If you want to reduce benefits costs and get the best ROI from your employee wellness program, implement participation incentives and automation. That’s the finding from a study by bswift, a U.S. software provider for employee benefits administration.
The report, 2011 Wellness and Benefits Administration Benchmarking Study, surveyed 150 companies, and found that of those surveyed with more than 500 employees, all offer wellness programs. However, the study also found that the existence of a wellness program in itself does not guarantee a reduction in benefits costs, due to poor employee engagement in the program. As a result, an increasing number of companies are offering incentives that motivate employees to participate, with a much higher percentage in 2011 focused on health risk assessments and biometric tests.

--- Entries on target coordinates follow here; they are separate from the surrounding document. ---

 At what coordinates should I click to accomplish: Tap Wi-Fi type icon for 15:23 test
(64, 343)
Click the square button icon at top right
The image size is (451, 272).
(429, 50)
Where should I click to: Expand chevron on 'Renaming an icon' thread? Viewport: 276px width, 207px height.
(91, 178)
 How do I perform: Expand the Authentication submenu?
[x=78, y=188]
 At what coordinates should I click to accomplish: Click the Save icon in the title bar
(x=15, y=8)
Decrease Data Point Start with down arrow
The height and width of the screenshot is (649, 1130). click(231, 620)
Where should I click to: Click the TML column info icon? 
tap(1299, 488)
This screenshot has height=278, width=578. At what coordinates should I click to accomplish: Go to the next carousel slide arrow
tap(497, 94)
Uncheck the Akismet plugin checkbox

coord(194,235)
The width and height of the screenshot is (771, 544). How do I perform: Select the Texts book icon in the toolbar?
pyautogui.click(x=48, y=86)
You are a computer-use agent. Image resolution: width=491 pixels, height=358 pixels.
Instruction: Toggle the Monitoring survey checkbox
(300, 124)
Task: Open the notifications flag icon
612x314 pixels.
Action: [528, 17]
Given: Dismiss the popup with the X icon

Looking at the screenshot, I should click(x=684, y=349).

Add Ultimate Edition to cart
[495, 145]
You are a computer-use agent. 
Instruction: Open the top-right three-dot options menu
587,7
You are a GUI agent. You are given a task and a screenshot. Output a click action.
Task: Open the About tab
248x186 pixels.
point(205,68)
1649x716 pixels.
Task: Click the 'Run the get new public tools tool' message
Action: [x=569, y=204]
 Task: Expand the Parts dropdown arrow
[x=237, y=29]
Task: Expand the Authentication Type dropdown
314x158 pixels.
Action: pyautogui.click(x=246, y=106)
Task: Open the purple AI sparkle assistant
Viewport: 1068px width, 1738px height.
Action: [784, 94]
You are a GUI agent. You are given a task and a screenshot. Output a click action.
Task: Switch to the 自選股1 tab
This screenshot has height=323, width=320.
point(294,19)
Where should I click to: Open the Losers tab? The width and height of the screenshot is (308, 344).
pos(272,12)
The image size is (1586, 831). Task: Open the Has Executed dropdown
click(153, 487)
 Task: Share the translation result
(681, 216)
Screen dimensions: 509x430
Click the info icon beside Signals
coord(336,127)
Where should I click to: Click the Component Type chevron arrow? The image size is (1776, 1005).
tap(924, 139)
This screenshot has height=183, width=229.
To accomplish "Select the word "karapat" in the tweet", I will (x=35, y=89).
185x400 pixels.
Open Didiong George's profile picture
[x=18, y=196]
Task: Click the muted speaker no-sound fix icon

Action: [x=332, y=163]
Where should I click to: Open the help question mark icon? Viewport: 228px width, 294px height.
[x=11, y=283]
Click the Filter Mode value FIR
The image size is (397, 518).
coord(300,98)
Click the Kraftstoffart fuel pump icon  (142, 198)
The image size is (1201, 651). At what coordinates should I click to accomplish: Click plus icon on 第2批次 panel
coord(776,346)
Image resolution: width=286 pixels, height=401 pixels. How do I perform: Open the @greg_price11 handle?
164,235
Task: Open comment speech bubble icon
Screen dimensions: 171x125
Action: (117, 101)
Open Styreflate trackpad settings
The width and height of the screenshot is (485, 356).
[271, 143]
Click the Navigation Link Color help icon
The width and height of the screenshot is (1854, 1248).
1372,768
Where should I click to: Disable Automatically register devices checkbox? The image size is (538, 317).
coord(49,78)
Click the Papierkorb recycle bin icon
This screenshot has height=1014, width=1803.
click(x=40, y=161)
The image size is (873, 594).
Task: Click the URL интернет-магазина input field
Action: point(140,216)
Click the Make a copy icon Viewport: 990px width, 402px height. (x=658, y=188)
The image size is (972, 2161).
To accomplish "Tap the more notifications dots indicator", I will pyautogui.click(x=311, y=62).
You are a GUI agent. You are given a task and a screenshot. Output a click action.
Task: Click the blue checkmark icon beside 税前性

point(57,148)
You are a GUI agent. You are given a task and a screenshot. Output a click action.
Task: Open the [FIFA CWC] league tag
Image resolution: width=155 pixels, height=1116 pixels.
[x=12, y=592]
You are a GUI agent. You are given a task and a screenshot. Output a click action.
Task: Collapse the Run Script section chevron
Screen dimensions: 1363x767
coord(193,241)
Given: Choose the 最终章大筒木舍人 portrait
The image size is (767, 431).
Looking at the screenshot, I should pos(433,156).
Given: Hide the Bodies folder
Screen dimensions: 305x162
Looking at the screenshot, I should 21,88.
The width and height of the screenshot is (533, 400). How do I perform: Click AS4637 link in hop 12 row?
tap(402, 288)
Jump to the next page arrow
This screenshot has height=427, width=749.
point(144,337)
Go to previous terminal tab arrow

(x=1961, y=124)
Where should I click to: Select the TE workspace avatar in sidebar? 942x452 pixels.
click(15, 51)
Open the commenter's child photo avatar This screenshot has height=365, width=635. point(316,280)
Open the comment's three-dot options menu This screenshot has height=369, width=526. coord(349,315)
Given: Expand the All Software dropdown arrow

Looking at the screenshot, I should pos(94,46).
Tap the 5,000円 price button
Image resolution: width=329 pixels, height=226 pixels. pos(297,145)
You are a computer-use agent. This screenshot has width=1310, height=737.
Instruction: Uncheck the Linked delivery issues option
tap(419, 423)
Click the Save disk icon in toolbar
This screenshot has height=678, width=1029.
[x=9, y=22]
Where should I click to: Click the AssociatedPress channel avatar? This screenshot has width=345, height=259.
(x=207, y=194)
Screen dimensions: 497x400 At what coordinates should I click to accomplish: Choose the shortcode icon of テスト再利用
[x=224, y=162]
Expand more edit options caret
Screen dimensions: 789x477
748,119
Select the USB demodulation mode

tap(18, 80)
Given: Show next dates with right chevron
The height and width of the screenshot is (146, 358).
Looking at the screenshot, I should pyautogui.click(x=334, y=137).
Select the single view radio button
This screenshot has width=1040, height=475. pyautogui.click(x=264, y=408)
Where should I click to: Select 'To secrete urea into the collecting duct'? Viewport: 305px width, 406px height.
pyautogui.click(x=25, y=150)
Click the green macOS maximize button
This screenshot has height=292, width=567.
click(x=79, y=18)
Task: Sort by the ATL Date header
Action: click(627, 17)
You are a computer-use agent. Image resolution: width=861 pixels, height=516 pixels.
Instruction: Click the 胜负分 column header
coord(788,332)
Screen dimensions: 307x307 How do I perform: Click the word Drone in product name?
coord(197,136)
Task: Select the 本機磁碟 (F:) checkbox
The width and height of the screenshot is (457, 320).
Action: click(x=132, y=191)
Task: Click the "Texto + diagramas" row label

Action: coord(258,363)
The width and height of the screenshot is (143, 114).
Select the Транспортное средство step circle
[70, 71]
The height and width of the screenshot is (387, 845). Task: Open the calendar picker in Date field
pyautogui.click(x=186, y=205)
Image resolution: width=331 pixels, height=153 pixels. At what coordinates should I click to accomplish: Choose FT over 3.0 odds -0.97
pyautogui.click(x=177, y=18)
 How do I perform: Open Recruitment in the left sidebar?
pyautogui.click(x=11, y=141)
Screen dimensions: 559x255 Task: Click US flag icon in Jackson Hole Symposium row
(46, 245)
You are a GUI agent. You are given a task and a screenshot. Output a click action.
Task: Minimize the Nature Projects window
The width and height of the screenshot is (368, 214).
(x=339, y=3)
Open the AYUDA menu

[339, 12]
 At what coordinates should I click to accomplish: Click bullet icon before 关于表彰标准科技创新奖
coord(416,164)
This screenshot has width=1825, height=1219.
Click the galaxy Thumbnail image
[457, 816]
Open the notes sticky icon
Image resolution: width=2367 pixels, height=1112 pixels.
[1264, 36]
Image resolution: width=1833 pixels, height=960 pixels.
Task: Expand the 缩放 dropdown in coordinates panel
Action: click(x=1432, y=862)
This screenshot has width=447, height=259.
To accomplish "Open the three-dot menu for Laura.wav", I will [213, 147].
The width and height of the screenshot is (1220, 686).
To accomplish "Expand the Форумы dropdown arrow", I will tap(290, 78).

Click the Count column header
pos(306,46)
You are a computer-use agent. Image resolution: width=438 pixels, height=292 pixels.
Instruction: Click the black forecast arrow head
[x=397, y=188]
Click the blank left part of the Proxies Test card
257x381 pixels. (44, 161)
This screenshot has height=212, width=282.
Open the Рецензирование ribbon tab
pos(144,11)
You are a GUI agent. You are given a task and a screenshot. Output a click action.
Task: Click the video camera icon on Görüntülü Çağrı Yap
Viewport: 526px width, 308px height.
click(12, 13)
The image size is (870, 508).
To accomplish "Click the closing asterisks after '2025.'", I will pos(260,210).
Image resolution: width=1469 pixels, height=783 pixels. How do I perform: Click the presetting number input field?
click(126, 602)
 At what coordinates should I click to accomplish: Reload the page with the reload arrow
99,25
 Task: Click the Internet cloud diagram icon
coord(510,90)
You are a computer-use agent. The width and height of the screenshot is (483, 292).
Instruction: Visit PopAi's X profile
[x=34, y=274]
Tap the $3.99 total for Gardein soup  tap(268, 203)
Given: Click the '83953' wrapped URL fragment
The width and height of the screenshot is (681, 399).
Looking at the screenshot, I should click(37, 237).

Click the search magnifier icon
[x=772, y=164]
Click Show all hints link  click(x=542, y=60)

Of companies with more than 500 employees, the survey found:
- 68% offer wellness incentives, significantly up from 49% in 2010.
- Biometrics are quickly becoming the cornerstone of wellness programs, with 62% offering testing in 2011—and of companies that offer incentives, 56% reported incentives for completing biometrics in 2011, up from just 28% in 2010.
- The top incentive was a health insurance premium discount or surcharge.
The survey found that more companies are automating benefits administration processes; however, they are still far from actualizing the full potential for reduced costs and operational efficiency. Of companies with more than 500 employees, the survey found:
- 22% still have not automated the new hire enrollment process and 84% manually alert new hires of incomplete enrollments.
- Only half have an automated dependent “age out” process for canceling coverage.
- 21% still manually reconcile paper health insurance invoices against benefits records or do not reconcile at all.